Skip to content

Node Status

Node Status helps tenant admins understand the health status of the nodes allocated to their tenant over time and identify when incidents occurred.

We use node hours as the unit of measurement to provide accurate and time based health metrics. The charts on this page make node health issues visible and help explain discrepancies between expected and actual capacity, especially when nodes become unhealthy or disconnected. An incident event is also created whenever a node becomes unhealthy or disconnected.

The Node Status page is composed of two main components:

  1. Node Hours Graph
  2. Incident List

Node Hours Graph

Node Hours Graph

Overview

The Node Hours Graph visualizes node status over time and shows how allocated node hours are distributed by health status.

Each bar represents a single day and shows the total number of node hours allocated to the tenant for that day.
For example, if a tenant had 4 nodes allocated for a full day, the graph would show:

4 nodes × 24 hours = 96 node hours

Health states

Node hours are segmented into three health states:

  • Healthy
    Node is fully operational and available for workloads.

  • Unhealthy
    Node is allocated but experiencing issues that prevent workloads from being scheduled or running successfully.

  • Disconnected
    Node is unreachable or disconnected from the platform.

Incident List

Incident List

Overview

The Incident List provides a detailed, event-level view of node health changes.
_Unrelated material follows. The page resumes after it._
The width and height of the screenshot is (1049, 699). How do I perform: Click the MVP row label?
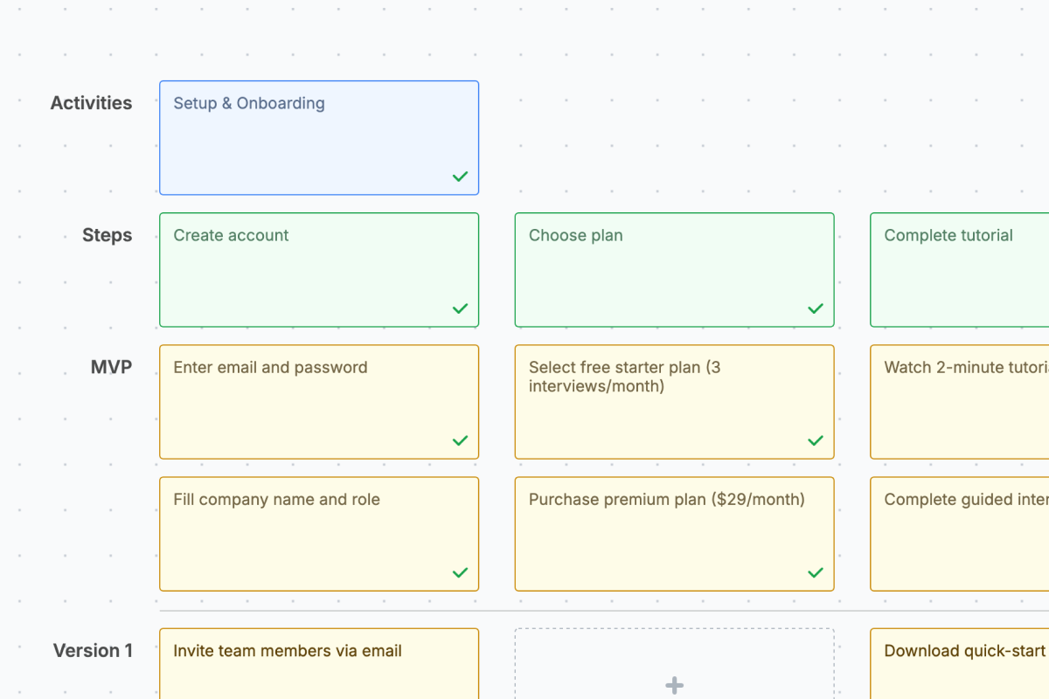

While the Node Hours Graph shows aggregated metrics, the Incident List explains which nodes were affected, when the incident happened, and for how long the node remained unhealthy or disconnected.

Incident definition

An Incident represents a continuous period during which a node is in a non-healthy or disconnected state.

An incident: - Starts when a node enters an unhealthy or disconnected state - Ends when the node changes state again or is de-allocated

If a node briefly recovers and later fails again, a new incident is created.

When should you use the Node Status page?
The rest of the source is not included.